(Texto fornecido):
▬▬▬▬▬▬▬▬▬▬

[center][size=15pt][b]Obama compara Souto de Moura com Thomas Jefferson[/b][/size][/center]
Barack Obama enalteceu o trabalho de Souto Moura na entrega do prémio Pritzker 2011, comparando-o com o norte-americano Thomas Jefferson.
O presidente norte-americano afirmou hoje que Eduardo Souto de Moura, prémio Pritzker 2011, “redefiniu as fronteiras da sua arte”, a arquitectura, servindo simultaneamente o “bem público”, comparando-o com um dos ‘pais’ dos Estados Unidos, Thomas Jefferson.“Como Jefferson, [Souto de Moura] passou a sua carreira não apenas a redefinir as fronteiras da sua arte, mas a fazê-lo de maneira que serve o bem público”, disse Barack Obama na entrega do Pritzker 2011 ao arquitecto português, em Washington. Ao lado da primeira-dama, Michelle Obama, o presidente enalteceu “as formas simples e linhas limpas” dos trabalhos de Souto de Moura, que se enquadram facilmente no ambiente circundante.
“Souto de Moura desenhou casas, centros comerciais, galerias de arte e estações de metro, tudo num estilo tão natural quanto belo. É um especialista no uso de diferentes materiais e cores”, adiantou o presidente norte-americano.
Obama fala do Estádio de Braga
Obama adiantou que o Estádio de Braga é “talvez a obra mais famosa” do arquitecto portuense, relevando em particular a solução de construí-lo ao lado de uma montanha.
“Também teve grande cuidado para posicionar o Estádio de maneira a que quem não possa ter bilhete pudesse ver o jogo dos montes circundantes. Como o [estádio de basebol em Chicago] Wrigley Field, em versão de Portugal”, ironizou.
“Essa combinação de forma e função, de arte e acessibilidade é a razão porque hoje honramos Eduardo com o prémio que é conhecido como o Nobel da arquitectura”, disse o presidente norte-americano.
A assistir estiveram o secretário da Educação, Arne Duncan, e outra personalidade de Chicago próxima de Obama, o atual mayor da cidade, Rahm Emmanuel, além do congressista republicano Eric Cantor.

▬▬▬▬▬▬▬▬▬▬

(Dados fornecidos):

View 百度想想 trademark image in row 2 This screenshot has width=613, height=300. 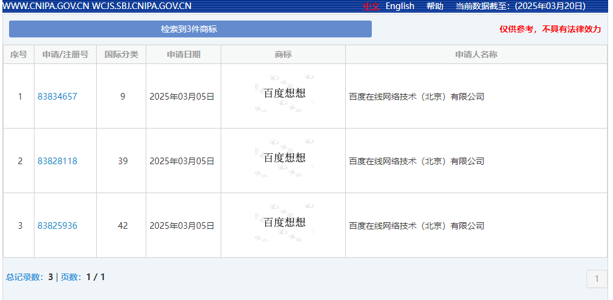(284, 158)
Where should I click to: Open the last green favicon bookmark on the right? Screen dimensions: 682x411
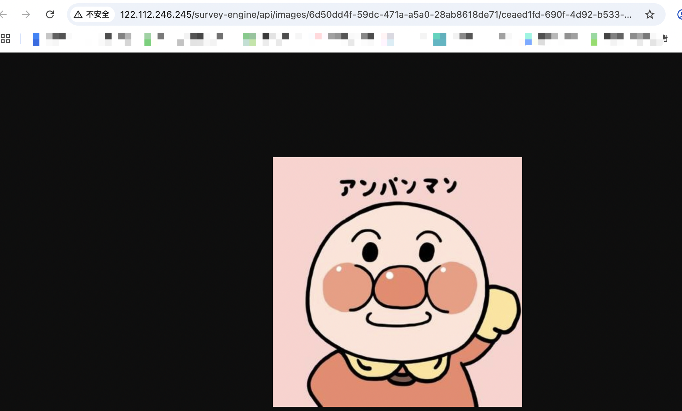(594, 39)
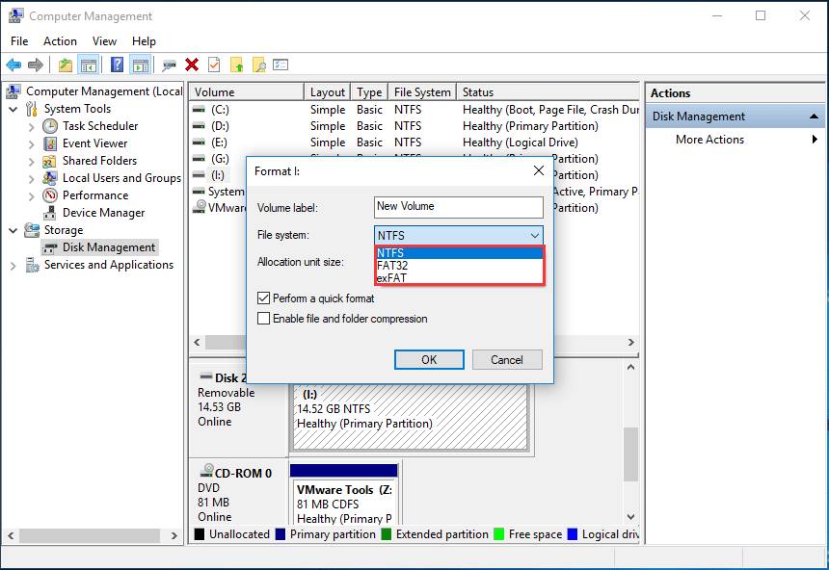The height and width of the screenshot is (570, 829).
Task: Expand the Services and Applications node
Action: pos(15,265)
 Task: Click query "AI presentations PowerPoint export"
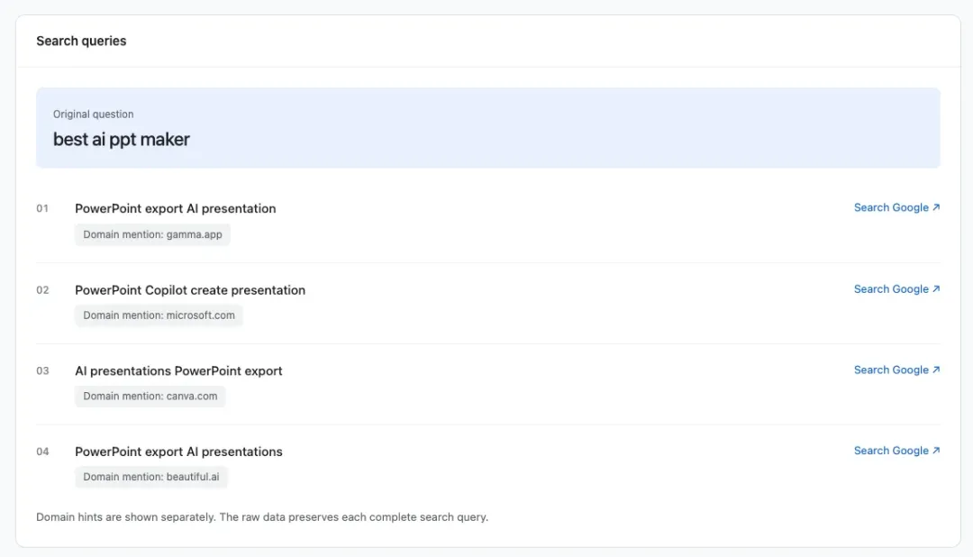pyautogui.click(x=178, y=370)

▬▬▬▬▬▬▬▬▬▬

(Tarefa): Transcreva textualmente, da notícia sobre Obama e Souto de Moura, o trecho que começa com as palavras que contêm "[center][size=15pt][b]Obama compara Souto" e termina em "norte-americano Thomas Jefferson.".

(Resposta completa):
[center][size=15pt][b]Obama compara Souto de Moura com Thomas Jefferson[/b][/size][/center]
Barack Obama enalteceu o trabalho de Souto Moura na entrega do prémio Pritzker 2011, comparando-o com o norte-americano Thomas Jefferson.